【Emile Zola】Le Ventre de Paris III (49)
Mais, peu à peu, une inquiétude sourde le désespéra ; il était mécontent,
s’accusait de fautes qu’il ne précisait pas, se révoltait contre ces vides qui lui
semblaient se creuser de plus en plus dans sa tête et dans sa poitrine. Puis,
des souffles puants, des haleines de marée gâtée, passèrent sur lui avec de
grandes nausées. Ce fut un détraquement lent, un ennui vague qui tourna à
une vive surexcitation nerveuse.
Toutes ses journées se ressemblaient. Il marchait dans les mêmes
bruits, dans les mêmes odeurs. Le matin, les bourdonnements des criées
l’assourdissaient d’une lointaine sonnerie de cloches ; et, souvent, selon la
lenteur des arrivages les criées ne finissaient que très tard. Alors, il restait
dans le pavillon jusqu’à midi, dérangé à toute minute par des contestations,
des querelles, au milieu desquelles il s’efforçait de se montrer très juste. Il lui
fallait des heures pour sortir de quelque misérable histoire qui révolutionnait
le marché.
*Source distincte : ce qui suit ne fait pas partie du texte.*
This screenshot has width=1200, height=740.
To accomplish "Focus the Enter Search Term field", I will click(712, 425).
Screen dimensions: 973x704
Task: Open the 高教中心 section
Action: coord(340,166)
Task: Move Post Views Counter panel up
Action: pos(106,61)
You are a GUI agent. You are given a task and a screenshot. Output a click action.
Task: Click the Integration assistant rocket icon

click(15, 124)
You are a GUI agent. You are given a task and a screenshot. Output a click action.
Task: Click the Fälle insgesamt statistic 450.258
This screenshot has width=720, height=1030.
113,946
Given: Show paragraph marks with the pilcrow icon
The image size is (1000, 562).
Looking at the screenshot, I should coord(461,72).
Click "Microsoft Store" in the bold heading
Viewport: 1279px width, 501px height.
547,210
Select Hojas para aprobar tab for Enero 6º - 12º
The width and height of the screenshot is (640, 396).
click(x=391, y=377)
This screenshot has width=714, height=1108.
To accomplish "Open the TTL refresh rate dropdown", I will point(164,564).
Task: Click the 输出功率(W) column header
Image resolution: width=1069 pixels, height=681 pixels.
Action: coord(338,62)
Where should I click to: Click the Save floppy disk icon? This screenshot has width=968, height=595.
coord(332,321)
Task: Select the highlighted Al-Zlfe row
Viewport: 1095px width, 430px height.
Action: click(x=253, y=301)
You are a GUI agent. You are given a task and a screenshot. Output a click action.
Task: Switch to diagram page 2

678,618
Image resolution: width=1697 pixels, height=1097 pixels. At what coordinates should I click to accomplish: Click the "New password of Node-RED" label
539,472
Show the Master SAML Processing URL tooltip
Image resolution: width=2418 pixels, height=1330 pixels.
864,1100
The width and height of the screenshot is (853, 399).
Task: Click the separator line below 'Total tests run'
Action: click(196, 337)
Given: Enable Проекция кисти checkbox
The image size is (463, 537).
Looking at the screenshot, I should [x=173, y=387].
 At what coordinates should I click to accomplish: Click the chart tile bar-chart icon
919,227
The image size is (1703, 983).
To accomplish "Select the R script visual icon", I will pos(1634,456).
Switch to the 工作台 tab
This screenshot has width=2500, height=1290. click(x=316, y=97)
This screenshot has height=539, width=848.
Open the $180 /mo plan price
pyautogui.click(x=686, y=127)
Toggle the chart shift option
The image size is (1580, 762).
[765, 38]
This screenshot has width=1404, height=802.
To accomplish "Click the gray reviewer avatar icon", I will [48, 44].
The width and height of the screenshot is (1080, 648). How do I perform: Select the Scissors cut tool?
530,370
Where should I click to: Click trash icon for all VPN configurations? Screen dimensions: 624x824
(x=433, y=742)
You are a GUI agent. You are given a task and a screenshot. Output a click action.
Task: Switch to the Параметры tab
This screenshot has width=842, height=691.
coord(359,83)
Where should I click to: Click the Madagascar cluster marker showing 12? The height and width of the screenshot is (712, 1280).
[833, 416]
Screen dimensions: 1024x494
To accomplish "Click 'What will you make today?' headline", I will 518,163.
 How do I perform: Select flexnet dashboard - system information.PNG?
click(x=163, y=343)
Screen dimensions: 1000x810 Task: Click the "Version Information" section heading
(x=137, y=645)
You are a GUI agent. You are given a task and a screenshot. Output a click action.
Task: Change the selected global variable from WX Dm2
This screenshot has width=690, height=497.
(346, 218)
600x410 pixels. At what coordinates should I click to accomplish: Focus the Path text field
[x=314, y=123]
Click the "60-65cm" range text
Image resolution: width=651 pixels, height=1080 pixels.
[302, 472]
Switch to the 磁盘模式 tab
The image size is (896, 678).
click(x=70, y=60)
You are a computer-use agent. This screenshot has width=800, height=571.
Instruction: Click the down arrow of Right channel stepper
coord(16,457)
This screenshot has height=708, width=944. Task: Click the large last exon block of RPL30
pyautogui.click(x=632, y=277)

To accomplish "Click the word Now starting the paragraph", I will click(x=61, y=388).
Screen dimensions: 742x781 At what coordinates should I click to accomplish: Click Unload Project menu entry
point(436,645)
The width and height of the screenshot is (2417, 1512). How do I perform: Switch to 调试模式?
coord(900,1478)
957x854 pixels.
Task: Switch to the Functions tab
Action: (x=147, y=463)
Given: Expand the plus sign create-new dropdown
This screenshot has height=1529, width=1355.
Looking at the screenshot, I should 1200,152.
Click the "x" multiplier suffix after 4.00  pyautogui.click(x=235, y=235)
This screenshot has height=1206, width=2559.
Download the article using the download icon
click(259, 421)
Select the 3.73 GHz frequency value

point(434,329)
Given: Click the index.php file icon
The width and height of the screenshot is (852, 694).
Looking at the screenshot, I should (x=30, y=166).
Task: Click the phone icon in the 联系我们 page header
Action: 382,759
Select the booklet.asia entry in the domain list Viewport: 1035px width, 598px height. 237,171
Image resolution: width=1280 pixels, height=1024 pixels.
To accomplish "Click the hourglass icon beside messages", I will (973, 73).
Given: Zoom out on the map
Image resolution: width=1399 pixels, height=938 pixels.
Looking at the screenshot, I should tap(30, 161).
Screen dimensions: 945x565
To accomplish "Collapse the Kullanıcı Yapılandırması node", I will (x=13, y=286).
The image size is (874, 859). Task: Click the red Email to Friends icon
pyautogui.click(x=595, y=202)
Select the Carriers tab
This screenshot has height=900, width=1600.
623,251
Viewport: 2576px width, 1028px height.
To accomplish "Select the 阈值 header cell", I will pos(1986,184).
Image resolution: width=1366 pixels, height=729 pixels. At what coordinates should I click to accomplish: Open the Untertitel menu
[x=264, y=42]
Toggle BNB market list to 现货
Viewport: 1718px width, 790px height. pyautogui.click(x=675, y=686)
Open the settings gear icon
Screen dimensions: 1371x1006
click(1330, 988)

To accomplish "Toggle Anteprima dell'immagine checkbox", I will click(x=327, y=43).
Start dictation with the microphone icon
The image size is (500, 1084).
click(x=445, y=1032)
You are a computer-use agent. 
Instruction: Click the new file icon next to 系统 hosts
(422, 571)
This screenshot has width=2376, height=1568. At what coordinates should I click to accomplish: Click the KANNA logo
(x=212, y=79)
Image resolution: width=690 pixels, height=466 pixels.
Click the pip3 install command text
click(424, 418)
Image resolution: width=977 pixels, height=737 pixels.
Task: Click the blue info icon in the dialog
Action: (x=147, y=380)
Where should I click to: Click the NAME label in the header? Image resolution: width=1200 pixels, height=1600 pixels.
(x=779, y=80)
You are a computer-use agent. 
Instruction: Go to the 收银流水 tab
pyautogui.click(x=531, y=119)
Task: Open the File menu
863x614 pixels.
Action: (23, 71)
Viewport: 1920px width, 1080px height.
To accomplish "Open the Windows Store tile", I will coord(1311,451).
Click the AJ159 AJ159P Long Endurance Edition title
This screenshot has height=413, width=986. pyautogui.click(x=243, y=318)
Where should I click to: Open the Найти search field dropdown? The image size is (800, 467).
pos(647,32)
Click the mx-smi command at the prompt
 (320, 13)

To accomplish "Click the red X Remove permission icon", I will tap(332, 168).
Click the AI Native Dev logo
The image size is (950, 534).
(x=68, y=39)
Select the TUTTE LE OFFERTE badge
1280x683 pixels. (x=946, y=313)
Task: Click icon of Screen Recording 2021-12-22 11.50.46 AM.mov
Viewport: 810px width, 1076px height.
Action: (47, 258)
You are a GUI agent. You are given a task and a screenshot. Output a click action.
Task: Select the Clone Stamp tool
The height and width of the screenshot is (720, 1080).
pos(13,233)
Il se promenait au milieu de la cohue et du tapage de la vente,
suivait les allées à petits pas, s’arrêtait parfois devant les poissonnières
dont les bancs bordent la rue Rambuteau. Elles ont de grands tas roses de
crevettes, des paniers rouges de langoustes cuites, liées, la queue arrondie ;
tandis que des langoustes vivantes se meurent, aplaties sur le marbre.